Catching a Falling Can: Solving for Acceleration

[Jeramaya]

Homework Statement

"A friend leans out of an upper window of an apartment building and drops a canned beverage of your choice to you on the sidewalk below. Unfortunately, you aren't directly beneath the window; instead, you are standing where the angle to your friend is 75 degrees above horizontal. Thinking quickly, you start accelerating toward the point where the falling can will reach ground level. Find the constant acceleration of your motion that would allow you to catch the can as you arrive."

Homework Equations

The Attempt at a Solution

What I know is that I made up a weight for the can (.75 lbs), which I converted to Newtons (.75lb x 1N/.2248lbs = 3.3N). I know that I weigh 140 lbs, which I converted to 623 Newtons. The falling can has the equation F=ma, so I calculated the mass to be .34kg. The final y-position is zero--the point where I catch the can. The initial velocity in the y-direction for the can, as well as the initial velocity in the x-direction for me, are both zero. Since there is no time or final velocity given, I am really confused as to how to approach this problem. Any help/hints are greatly appreciated.

 

[timmay]

1. It will probably help you if you draw a diagram of the problem.

2. The acceleration of a falling object, neglecting resistances, is independent of weight. You should look at the basic equations of kinematics, found here.

3. Essentially, the catcher will have to reach the point where the object will hit the ground (ignore the fact that it would be easier to catch at head height, it's probably not taken into consideration for the question) at the same time as the falling object does. So you will have to calculate what distance the catcher is away from that point, and how long the object will take to fall to the ground.
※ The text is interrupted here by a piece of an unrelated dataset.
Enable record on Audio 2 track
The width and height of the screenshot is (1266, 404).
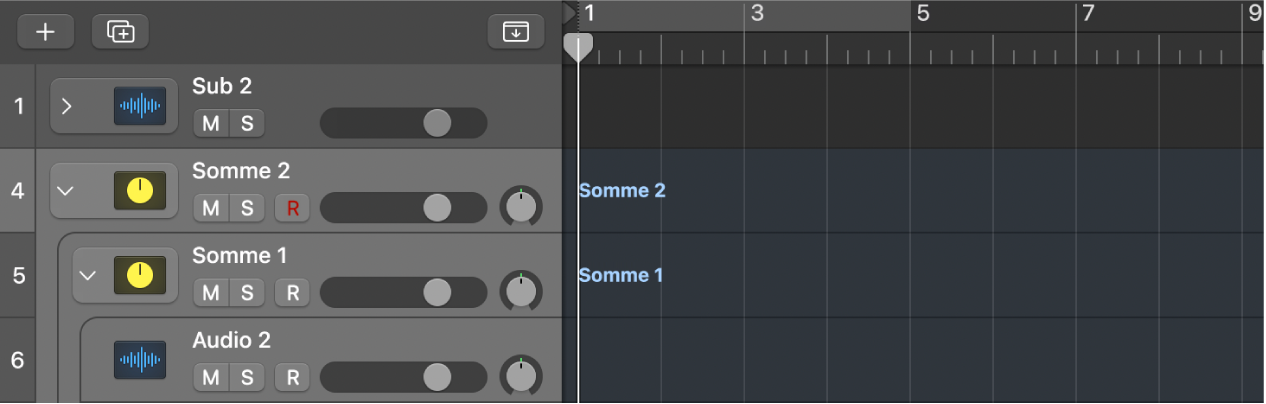[x=292, y=377]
Have a go and see how you do.

 

[Carid]

Don't worry about the mass of the can. Galileo Galilei demonstrated a long time ago that a small connon ball and a big cannon ball dropped from the top of the tower in Pisa both reached the ground at the same moment. Both cannon balls accelerated at g = 9.8metres/sec/sec.
The point is to think about the shape of the triangle linking you, your friend and the spot where you will catch the can. The ratio of the length of the vertical side of the triangle and the length of the horizontal side of the triangle will be numerically the same as the ratio of the acceleration of the can and the acceleration you'll have to make. No forces need to be calculated.

 

[Jeramaya]

OK. So if I take the bottom of the triangle to be side A, and the vertical side of the triangle to be B, I can set it up like this:

Tan 75 degrees = B/A = Accel. of can in y-direction / Accel. of me in x-direction

Then,

Accel. of me in x-direction = Accel. of can in y-direction / Tan 75 degrees
= 9.80m/s/s / Tan 75 degrees = 2.63 m/s/s

Does my mass have nothing to do with the equation then?

 

[Carid]

No. Forget mass.

The equation to consider is one of the kinematic ones for constant acceleration

DistanceCovered = (InitialVelocity*Time) + 0.5*Acceleration*Time*Time

For you and the can, the InitialVelocity is zero, so we can neglect that part of the equation.

For both you and the can, the Time taken is the same. (Otherwise you'll be too early or too late to catch it).

So we find that for both you and the can, the DistanceCovered is proportional to the Acceleration.

I agree with your numerical result.